Please return only the lines from the one showing "Uncheck WITH_OPENCLAMDFFT value" to the end of the entries, keeping both ends and dropping every picture.

____ DATASET RECORDS

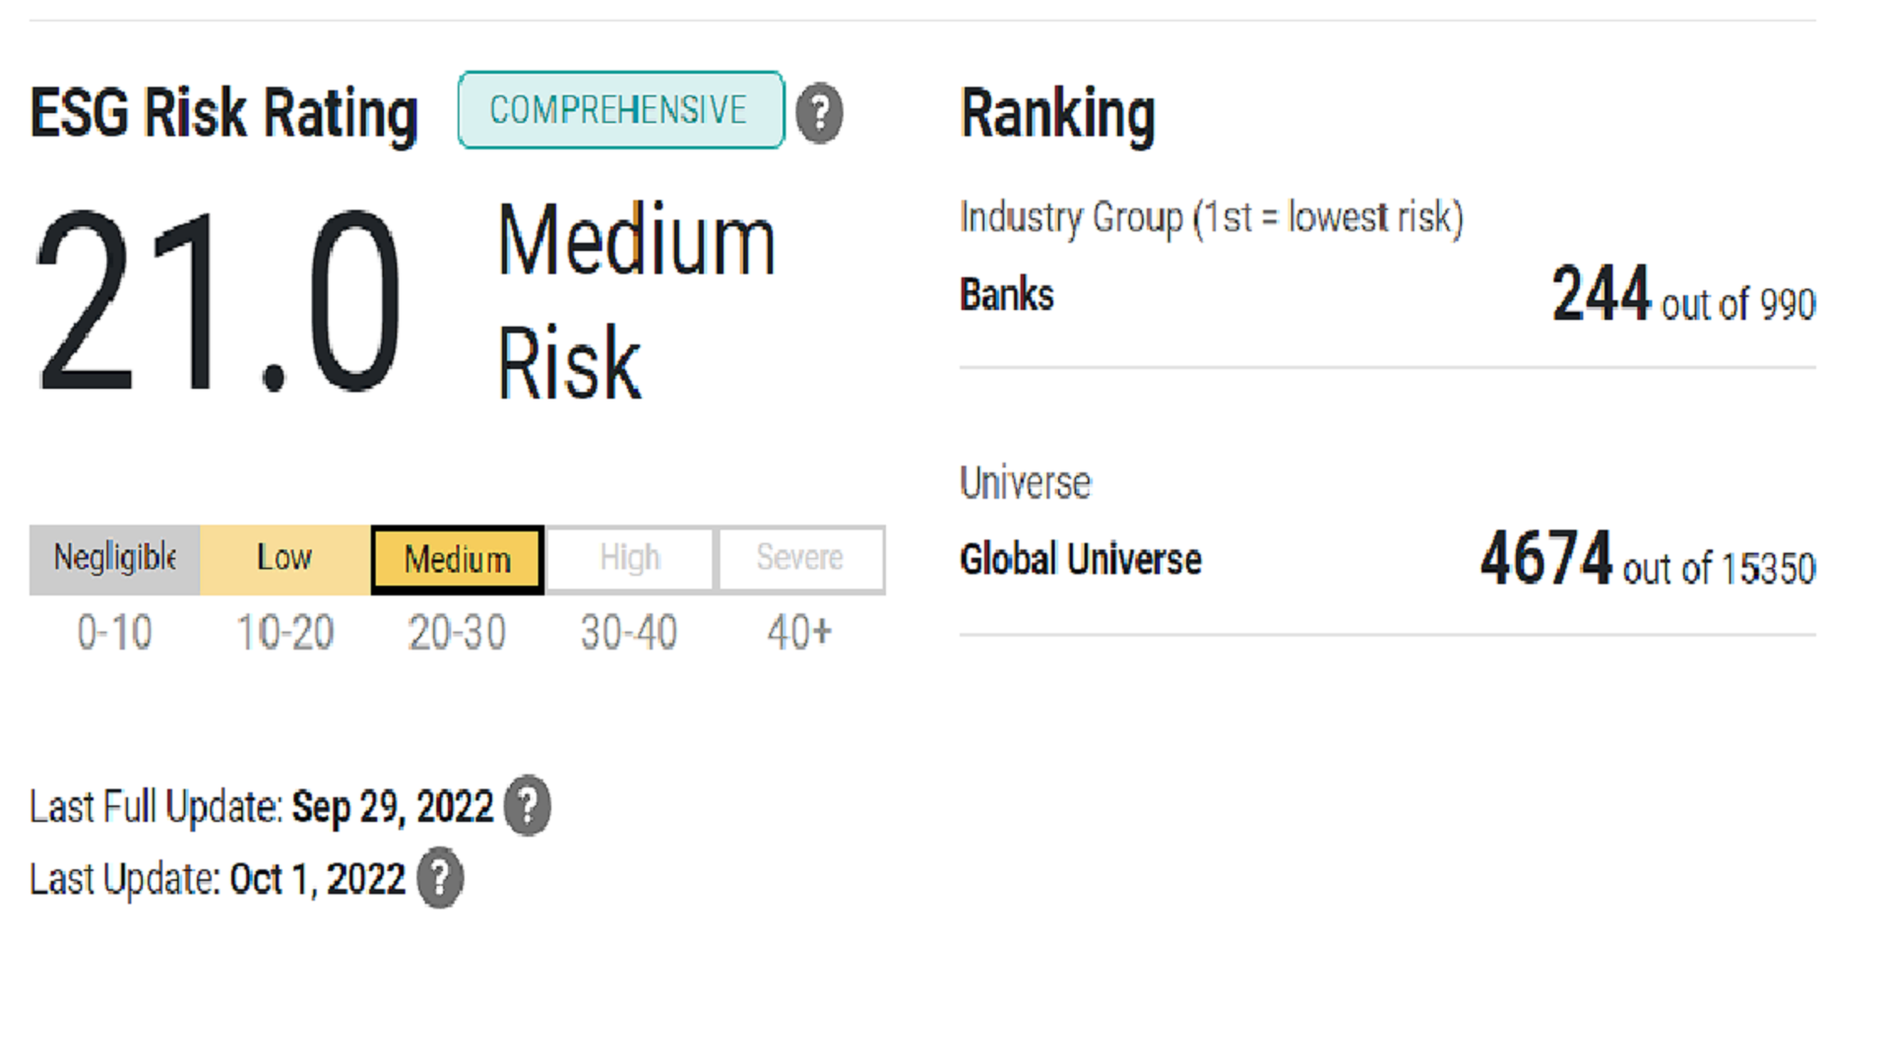Click the 20-30 range label
This screenshot has width=1890, height=1063.
pos(457,632)
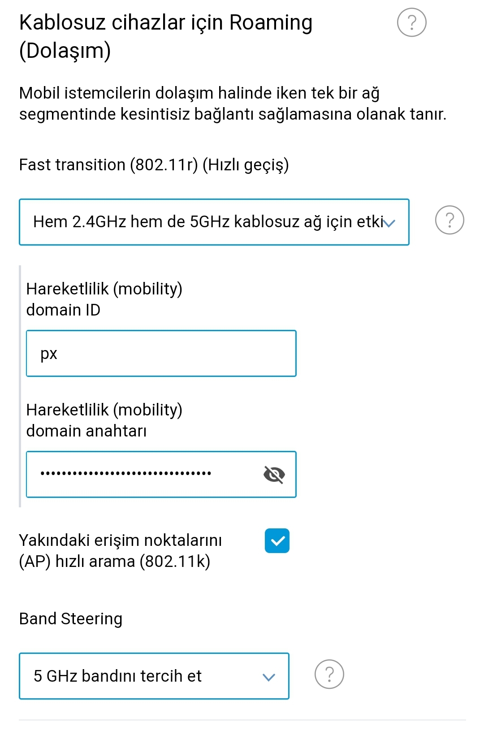Click the Fast transition (802.11r) label

coord(154,165)
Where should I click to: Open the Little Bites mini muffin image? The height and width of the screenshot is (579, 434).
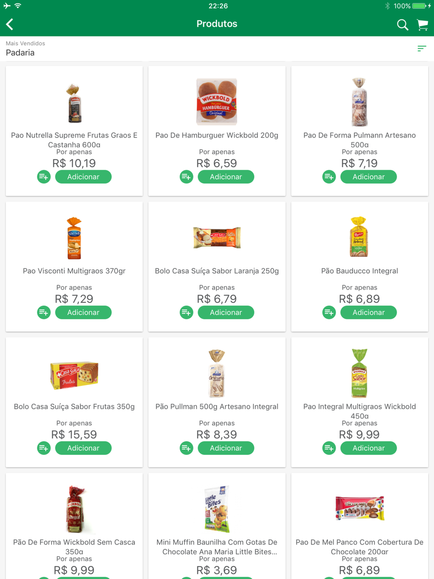217,509
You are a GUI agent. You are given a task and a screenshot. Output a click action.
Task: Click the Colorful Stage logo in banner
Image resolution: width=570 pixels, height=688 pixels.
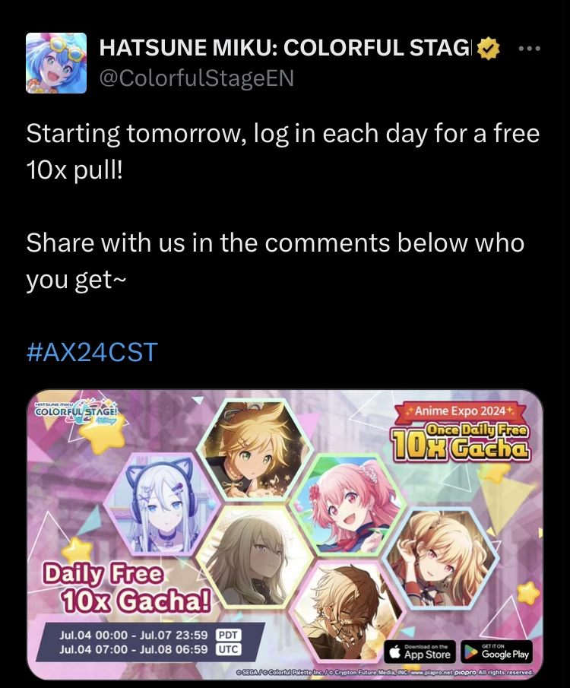[77, 413]
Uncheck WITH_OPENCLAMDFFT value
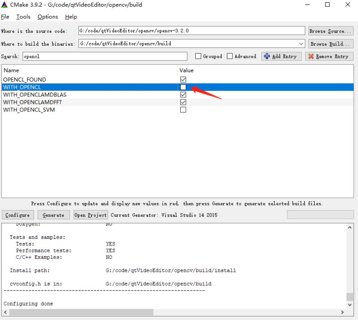358x320 pixels. [x=183, y=102]
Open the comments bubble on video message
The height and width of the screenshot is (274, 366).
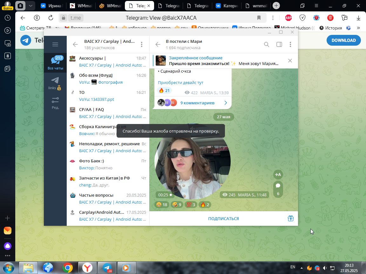pyautogui.click(x=278, y=190)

________

> SOLUTION FOR THIS TASK
Uncheck WITH_OPENCLAMDFFT value
358x320 pixels. [x=183, y=102]
Open the comments bubble on video message
The height and width of the screenshot is (274, 366).
pyautogui.click(x=278, y=190)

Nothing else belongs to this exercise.